== TASK GOAL ==
Scan the records for the word "computer". Copy each line that includes it.

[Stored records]
[Start of section]

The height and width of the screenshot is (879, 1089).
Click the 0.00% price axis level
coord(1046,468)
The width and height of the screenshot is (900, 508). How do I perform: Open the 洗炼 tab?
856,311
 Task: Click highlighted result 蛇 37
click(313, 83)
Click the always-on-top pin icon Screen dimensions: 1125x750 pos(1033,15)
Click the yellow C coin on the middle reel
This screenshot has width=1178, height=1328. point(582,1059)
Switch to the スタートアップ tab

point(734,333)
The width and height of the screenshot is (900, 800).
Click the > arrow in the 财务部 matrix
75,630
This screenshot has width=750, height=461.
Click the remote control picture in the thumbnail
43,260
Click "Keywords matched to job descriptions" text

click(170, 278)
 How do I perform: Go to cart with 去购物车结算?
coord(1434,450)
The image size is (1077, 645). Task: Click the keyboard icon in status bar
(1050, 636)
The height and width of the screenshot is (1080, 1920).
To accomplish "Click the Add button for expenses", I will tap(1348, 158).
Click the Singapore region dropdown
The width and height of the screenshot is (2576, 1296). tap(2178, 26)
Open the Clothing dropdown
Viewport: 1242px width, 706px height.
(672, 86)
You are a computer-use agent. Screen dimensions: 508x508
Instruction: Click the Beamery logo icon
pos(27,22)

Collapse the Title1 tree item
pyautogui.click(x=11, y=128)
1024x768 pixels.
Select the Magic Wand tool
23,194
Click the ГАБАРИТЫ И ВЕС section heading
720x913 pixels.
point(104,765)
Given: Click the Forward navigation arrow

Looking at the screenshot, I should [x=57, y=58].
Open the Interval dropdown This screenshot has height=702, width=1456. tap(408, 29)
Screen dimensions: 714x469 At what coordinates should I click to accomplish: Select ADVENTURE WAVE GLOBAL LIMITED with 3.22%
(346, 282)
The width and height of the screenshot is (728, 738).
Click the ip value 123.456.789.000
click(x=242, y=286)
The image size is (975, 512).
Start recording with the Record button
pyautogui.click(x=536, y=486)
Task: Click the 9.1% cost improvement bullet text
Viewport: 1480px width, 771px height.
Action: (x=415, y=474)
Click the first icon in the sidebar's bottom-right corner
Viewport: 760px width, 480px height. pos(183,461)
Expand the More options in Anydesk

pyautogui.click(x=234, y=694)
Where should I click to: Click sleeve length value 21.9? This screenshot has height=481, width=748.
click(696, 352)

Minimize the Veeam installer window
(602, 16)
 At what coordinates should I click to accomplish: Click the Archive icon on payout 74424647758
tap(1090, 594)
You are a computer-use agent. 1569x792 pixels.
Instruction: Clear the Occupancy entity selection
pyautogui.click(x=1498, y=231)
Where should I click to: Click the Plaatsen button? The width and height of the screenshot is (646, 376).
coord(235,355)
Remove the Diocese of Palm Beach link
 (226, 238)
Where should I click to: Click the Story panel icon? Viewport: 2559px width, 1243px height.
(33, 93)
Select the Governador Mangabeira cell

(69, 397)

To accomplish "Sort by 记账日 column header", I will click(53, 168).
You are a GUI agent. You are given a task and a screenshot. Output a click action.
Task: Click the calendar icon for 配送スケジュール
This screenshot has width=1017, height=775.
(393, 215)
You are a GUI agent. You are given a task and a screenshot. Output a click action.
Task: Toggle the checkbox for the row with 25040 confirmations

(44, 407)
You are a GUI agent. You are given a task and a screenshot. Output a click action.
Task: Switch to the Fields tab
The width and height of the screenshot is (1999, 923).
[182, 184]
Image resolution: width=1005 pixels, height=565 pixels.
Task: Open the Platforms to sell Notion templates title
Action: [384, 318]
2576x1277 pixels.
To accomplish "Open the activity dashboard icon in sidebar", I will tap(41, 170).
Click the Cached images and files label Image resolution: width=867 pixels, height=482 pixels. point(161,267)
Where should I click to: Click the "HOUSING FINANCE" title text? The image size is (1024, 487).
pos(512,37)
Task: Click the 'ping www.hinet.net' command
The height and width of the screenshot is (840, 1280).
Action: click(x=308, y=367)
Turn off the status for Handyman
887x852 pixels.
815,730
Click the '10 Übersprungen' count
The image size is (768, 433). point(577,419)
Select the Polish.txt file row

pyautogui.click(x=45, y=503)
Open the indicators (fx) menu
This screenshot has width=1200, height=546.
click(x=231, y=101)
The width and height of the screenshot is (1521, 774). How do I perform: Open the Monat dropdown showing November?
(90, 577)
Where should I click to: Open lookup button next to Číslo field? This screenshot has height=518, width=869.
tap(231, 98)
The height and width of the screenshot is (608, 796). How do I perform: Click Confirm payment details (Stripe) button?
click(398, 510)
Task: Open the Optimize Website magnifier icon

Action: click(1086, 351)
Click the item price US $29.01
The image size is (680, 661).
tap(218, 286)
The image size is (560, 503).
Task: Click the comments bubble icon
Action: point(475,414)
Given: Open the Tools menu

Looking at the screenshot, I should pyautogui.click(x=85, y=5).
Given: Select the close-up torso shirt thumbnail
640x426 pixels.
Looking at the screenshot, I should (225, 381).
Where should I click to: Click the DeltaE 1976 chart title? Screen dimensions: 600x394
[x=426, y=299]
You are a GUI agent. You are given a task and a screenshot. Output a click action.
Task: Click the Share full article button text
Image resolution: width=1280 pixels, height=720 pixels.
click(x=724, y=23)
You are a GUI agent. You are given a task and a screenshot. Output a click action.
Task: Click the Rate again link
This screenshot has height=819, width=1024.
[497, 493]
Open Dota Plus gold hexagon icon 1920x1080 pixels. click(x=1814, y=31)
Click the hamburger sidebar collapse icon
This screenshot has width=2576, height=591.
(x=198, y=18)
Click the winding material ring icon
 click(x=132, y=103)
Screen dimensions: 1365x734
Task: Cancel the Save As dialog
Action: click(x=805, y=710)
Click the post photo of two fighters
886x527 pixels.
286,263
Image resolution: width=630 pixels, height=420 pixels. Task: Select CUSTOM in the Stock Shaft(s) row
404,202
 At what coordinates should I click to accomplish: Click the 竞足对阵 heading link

[End of section]

== YOUR SOLUTION ==
You are a computer-use agent. Screen dimensions: 508x508
You are a computer-use agent. 1569x792 pixels.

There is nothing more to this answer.